Scientists Prove What We Already Knew: Hot Politicians Get More Media Attention
Thank you, Scientific Community, for brightening up our Friday afternoon with this wonderfully hilarious proving-what-we-all-secretly-suspected study. Published this year by a group of Israeli scientists from the University of Haifa’s Department of Communication, the study proves there’s a link between the attractiveness of political figures and how much attention the media lavishes upon them. (Hat tip to Gawker for immediately citing Rep. Aaron Schock as a beneficiary of this correlation.)
Of course, as the researchers explain, the study has an actual, practical purpose in the political world:
Nowadays, publicists and campaigners, as well as politicians themselves, are aware of the importance of media skills.

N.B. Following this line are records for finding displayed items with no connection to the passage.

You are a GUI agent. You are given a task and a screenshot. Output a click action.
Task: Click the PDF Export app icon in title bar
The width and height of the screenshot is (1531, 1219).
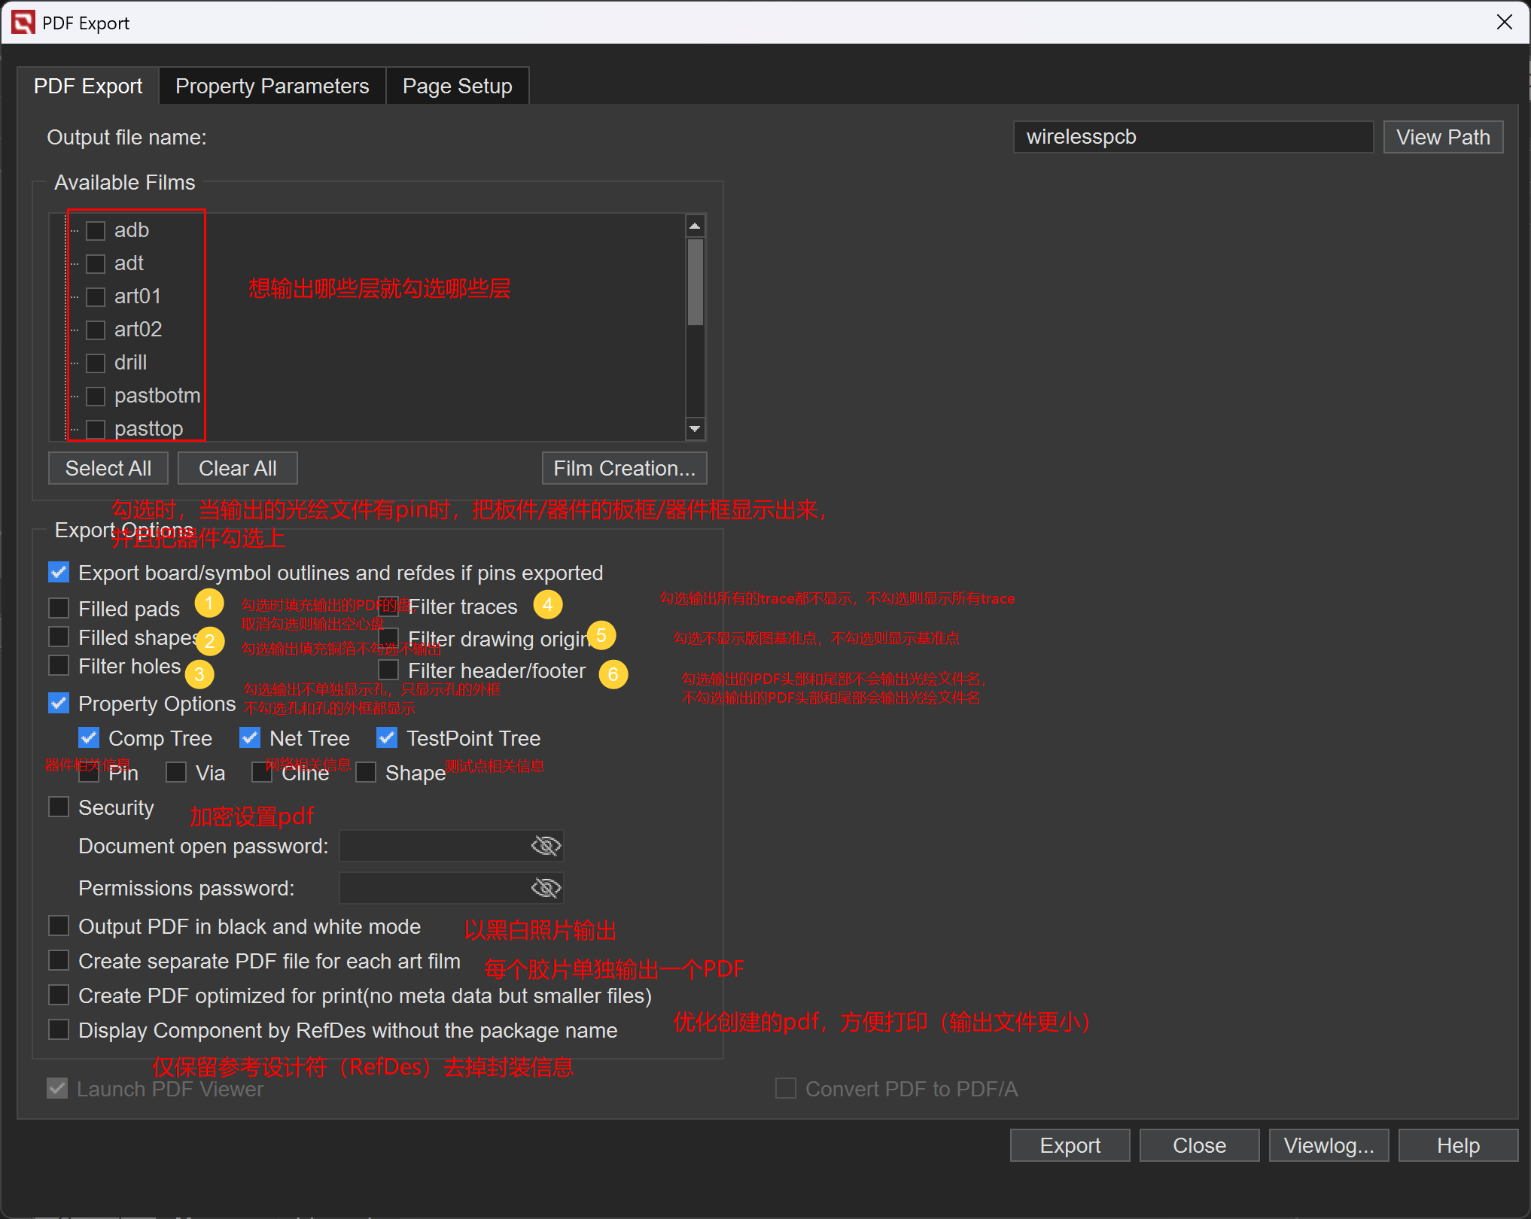[x=23, y=23]
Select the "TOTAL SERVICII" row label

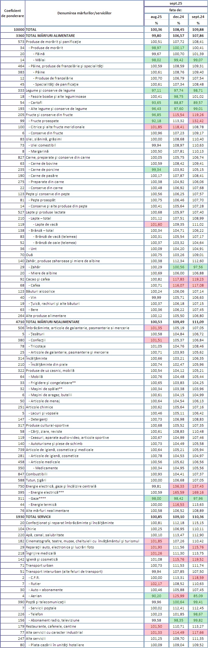point(38,517)
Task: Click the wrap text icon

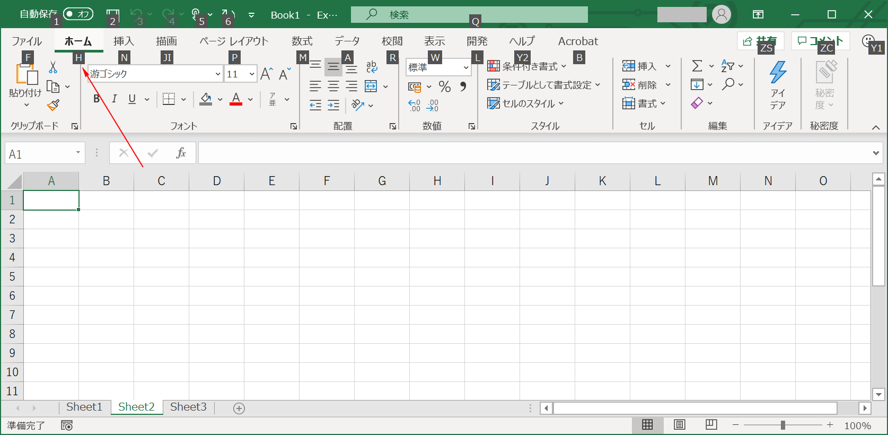Action: click(372, 67)
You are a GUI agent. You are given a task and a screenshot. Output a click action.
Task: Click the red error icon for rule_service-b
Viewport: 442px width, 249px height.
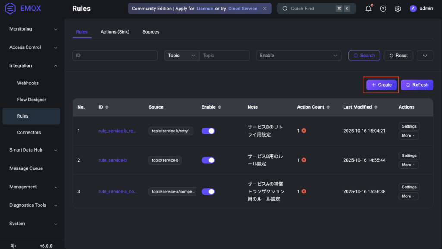tap(304, 160)
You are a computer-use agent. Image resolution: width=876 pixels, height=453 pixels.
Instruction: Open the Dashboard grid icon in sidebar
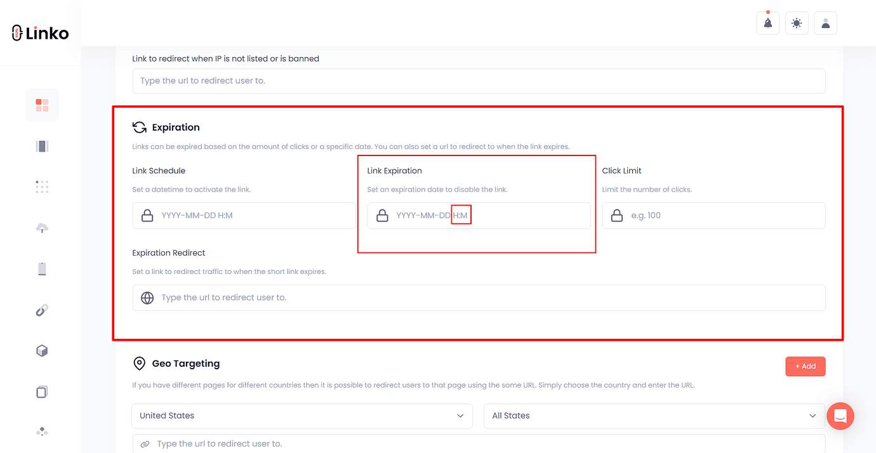[41, 105]
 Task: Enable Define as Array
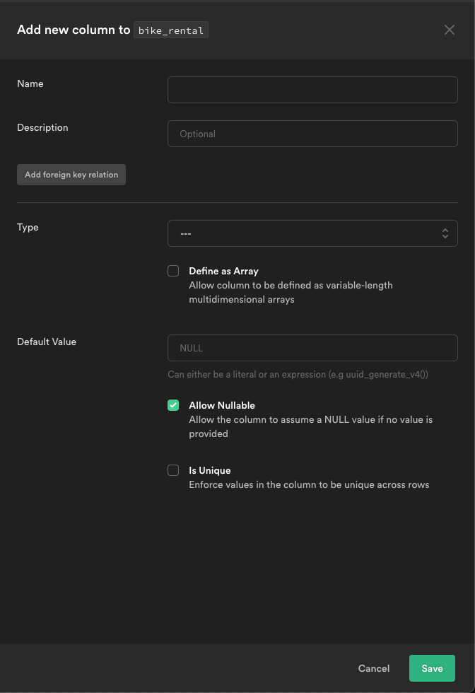(173, 271)
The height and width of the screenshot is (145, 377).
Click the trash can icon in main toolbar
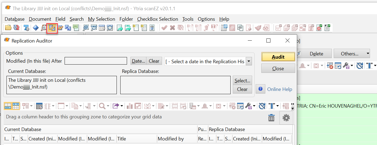(152, 28)
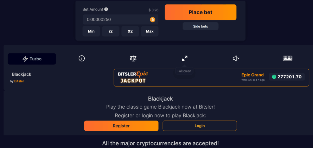Unmute sound with the speaker icon
The width and height of the screenshot is (313, 148).
236,59
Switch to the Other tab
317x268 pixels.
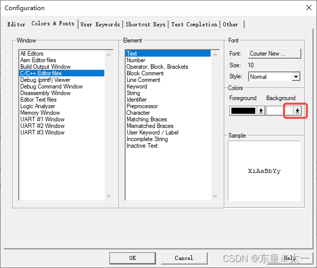point(231,24)
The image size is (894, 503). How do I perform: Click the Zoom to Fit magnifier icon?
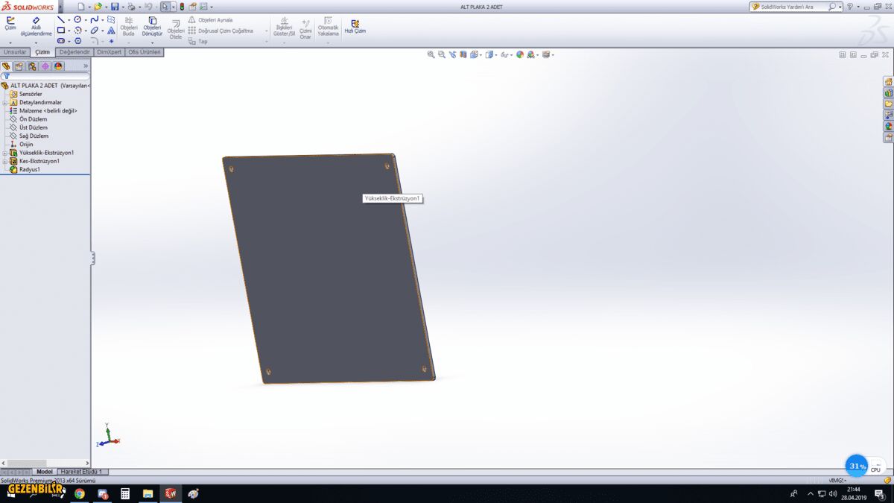431,54
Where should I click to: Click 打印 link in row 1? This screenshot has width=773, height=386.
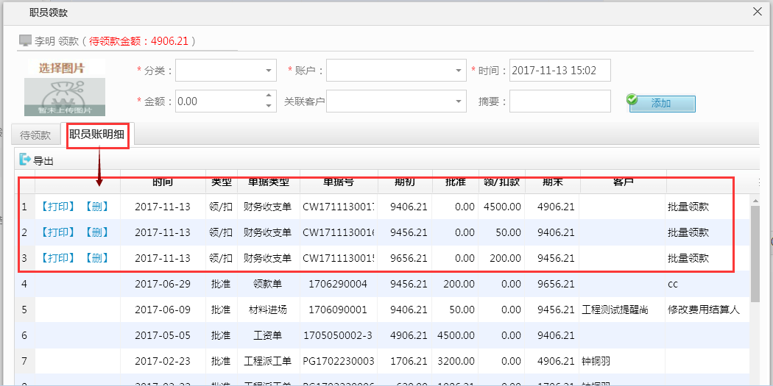pos(57,207)
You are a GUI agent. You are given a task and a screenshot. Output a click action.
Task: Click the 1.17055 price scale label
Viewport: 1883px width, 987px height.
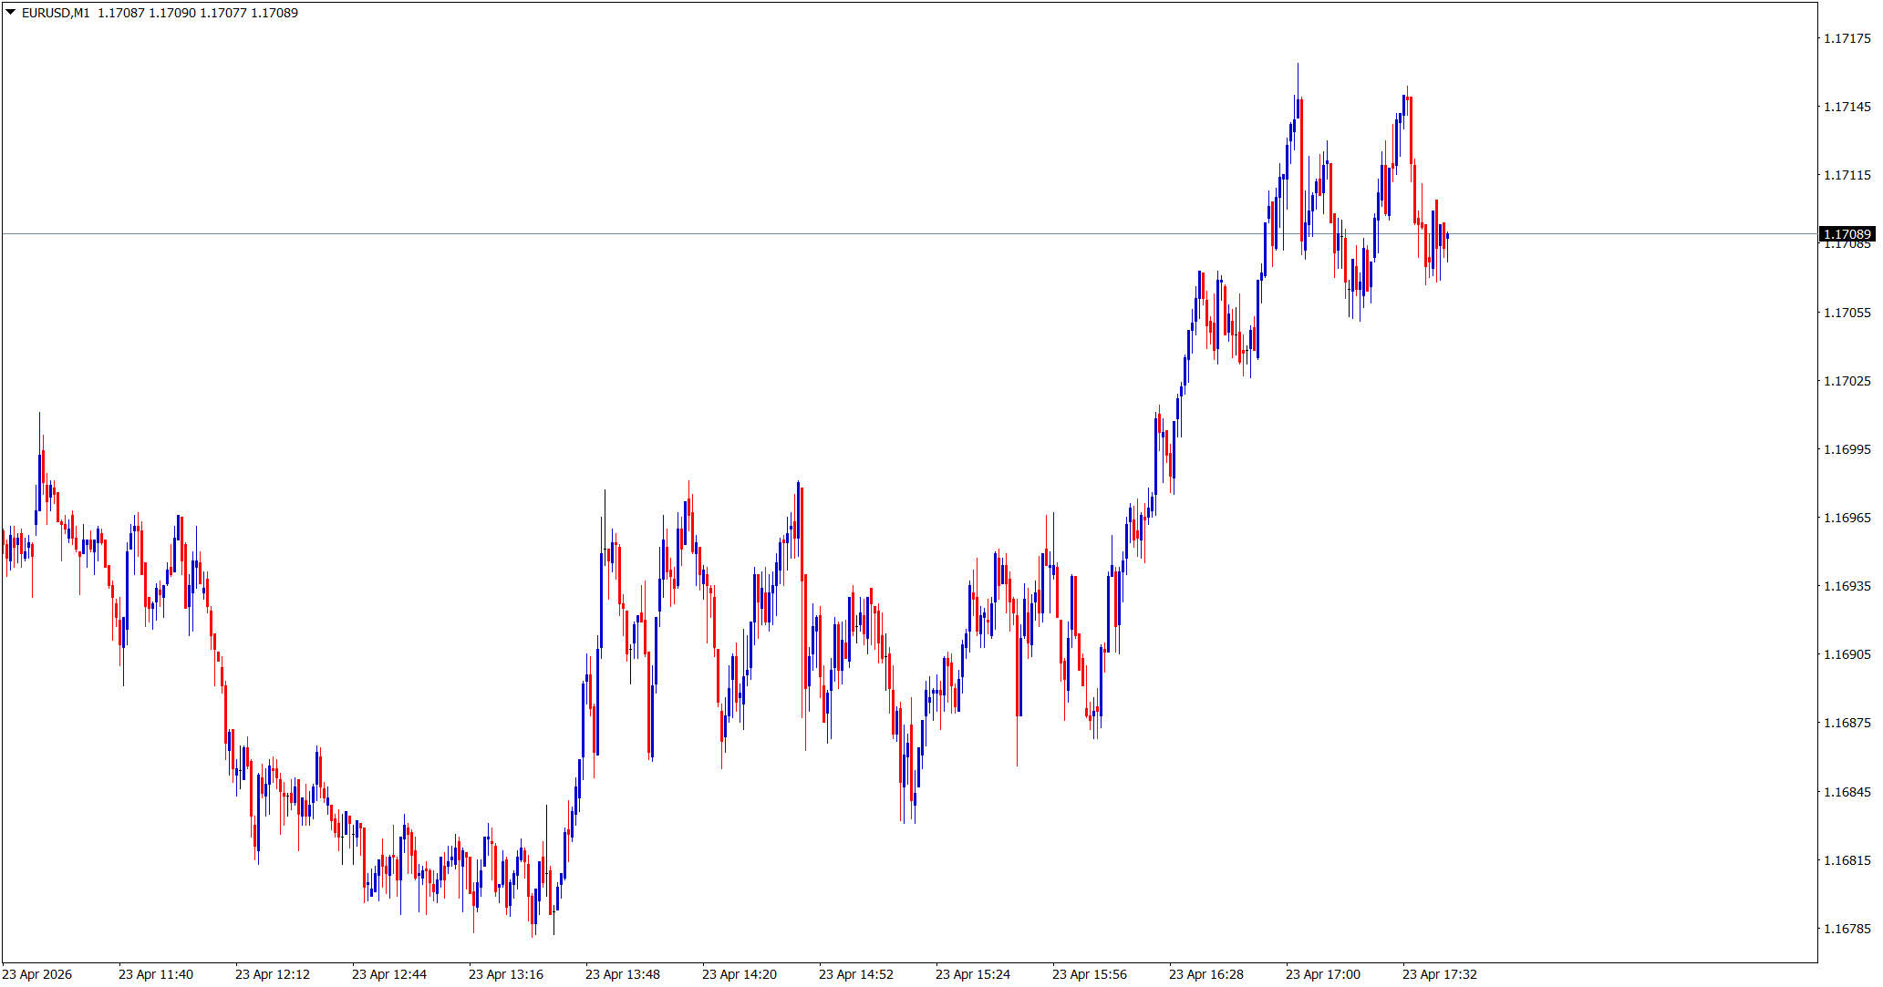[x=1846, y=313]
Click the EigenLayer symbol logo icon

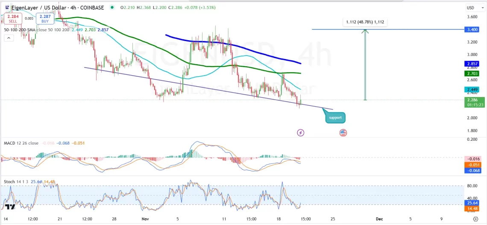(6, 7)
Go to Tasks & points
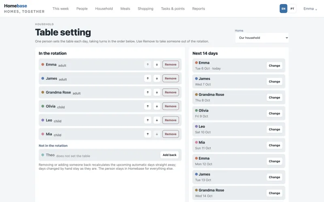Image resolution: width=324 pixels, height=202 pixels. click(x=173, y=8)
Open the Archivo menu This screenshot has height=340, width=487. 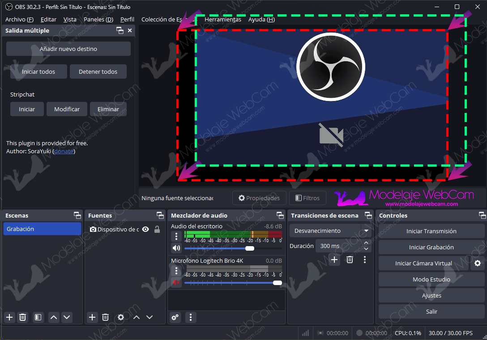(19, 19)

Our study demonstrates how being attentive to outward appearance must be included in these skills, seeing as it can increase the politician’s exposure through the media.
So it looks Sarah Palin now has a legitimate excuse for spending so much of the RNC’s money on her wardrobe during the 2008 campaign. (Not that her ability to attract media attention was ever in question, mind you.)
The researchers, though, also had a brief point to make about the journalists who do all that lavishing of attention:
Earlier studies have shown that people generally tend to prefer the company of people who are physically attractive and even value them as more worthy people. Our study reveals that journalists probably behave just like the rest.
Really? We never would have guessed. The media’s obsession with Sen. Scott Brown‘s Cosmo spread was strictly about policy, right?